Woh­nungs­ein­gangs­tü­ren: Gemein­schafts­ei­gen­tum oder Son­der­ei­gen­tum?

Woh­nungs­ein­gangs­tü­ren sind zwin­gend Teil des gemein­schaft­li­chen Eigen­tums der Woh­nungs­ei­gen­tü­mer, auch wenn die Tei­lungs­er­klä­rung die Ein­gangs­tü­ren dem Son­der­ei­gen­tum des jewei­li­gen Woh­nungs­ei­gen­tü­mers zuord­net.

Woh­nungs­ein­gangs­tü­ren: Gemein­schafts­ei­gen­tum oder Son­der­ei­gen­tum?

So die Ent­schei­dung des Bun­des­ge­richts­hofs in dem hier vor­lie­gen­den Fall einer Klä­ge­rin, die sich dage­gen gewehrt hat, die Ein­gangs­tür einer in einer Woh­nungs­ei­gen­tü­mer­an­la­ge gele­ge­nen Woh­nung ent­spre­chend einem Beschluss der Eigen­tü­mer­ver­samm­lung zu gestal­ten. Der Zutritt zu den ein­zel­nen Woh­nun­gen der Woh­nungs­ei­gen­tums­an­la­ge erfolgt über Lau­ben­gän­ge, die von dem Trep­pen­haus aus zugäng­lich sind. In einer Eigen­tü­mer­ver­samm­lung beschlos­sen die Woh­nungs­ei­gen­tü­mer mehr­heit­lich, dass die an den Lau­ben­gän­gen gele­ge­nen Woh­nungs­ein­gangs­tü­ren der ein­zel­nen Ein­hei­ten auf bestimm­te Wei­se zu gestal­ten sei­en. Fest­ge­legt wur­de unter ande­rem, dass sie aus Holz in der Far­be "maha­go­ni­hell" gefer­tigt sein und einen Glas­schei­ben­ein­satz genau fest­ge­leg­ter Grö­ße in "drah­tor­na­ment­weiß" ent­hal­ten müss­ten. Die Klä­ge­rin hält die­sen Beschluss für nich­tig. Sie meint, die Woh­nungs­ein­gangs­tür gehö­re zu ihrem Son­der­ei­gen­tum. Jeden­falls dür­fe sie über die farb­li­che Gestal­tung der Innen­sei­te ihrer Tür selbst ent­schei­den. Das Amts­ge­richt 1 hat antrags­ge­mäß die Nich­tig­keit des Beschlus­ses fest­ge­stellt. Das Land­ge­richt 2 hat das Urteil auf­ge­ho­ben und die Kla­ge abge­wie­sen. Dar­auf­hin hat die Klä­ge­rin ihr Ziel vor dem Bun­des­ge­richts­hof wei­ter ver­folgt.
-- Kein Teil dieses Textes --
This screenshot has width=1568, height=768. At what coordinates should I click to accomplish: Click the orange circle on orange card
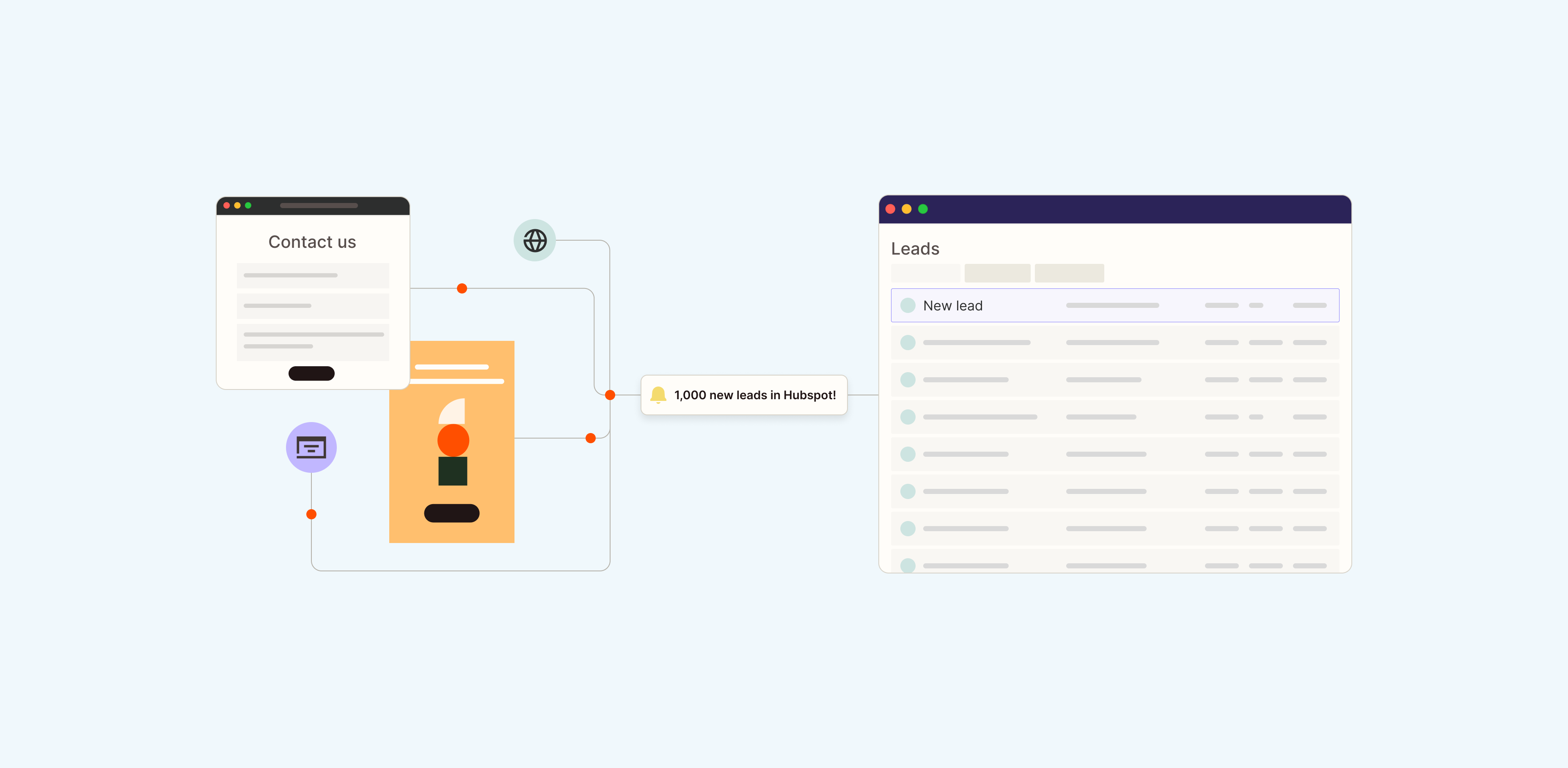[453, 440]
Nach Auf­fas­sung des Bun­des­ge­richts­hofs ste­hen Woh­nungs­ein­gangs­tü­ren räum­lich und funk­tio­nal in einem Zusam­men­hang sowohl mit dem Son­der- als auch dem Gemein­schafts­ei­gen­tum, weil sie der räum­li­chen Abgren­zung von Gemein­schafts- und Son­der­ei­gen­tum die­nen. Erst durch ihre Ein­fü­gung wird die Abge­schlos­sen­heit der dem Son­der­ei­gen­tum zuge­wie­se­nen Räu­me her­ge­stellt, die vor­lie­gen soll, damit Son­der­ei­gen­tum ent­ste­hen kann (§ 3 Abs. 2 Satz 1, § 7 Abs. 4 Nr. 2 WEG).

Weil sie damit räum­lich und funk­tio­nal (auch) zu dem Gemein­schafts­ei­gen­tum gehö­ren, steht die gesam­te Tür als ein­heit­li­che Sache im gemein­schaft­li­chen Eigen­tum. Daher hat der Bun­des­ge­richts­hof die Revi­si­on der Klä­ge­rin zurück­ge­wie­sen.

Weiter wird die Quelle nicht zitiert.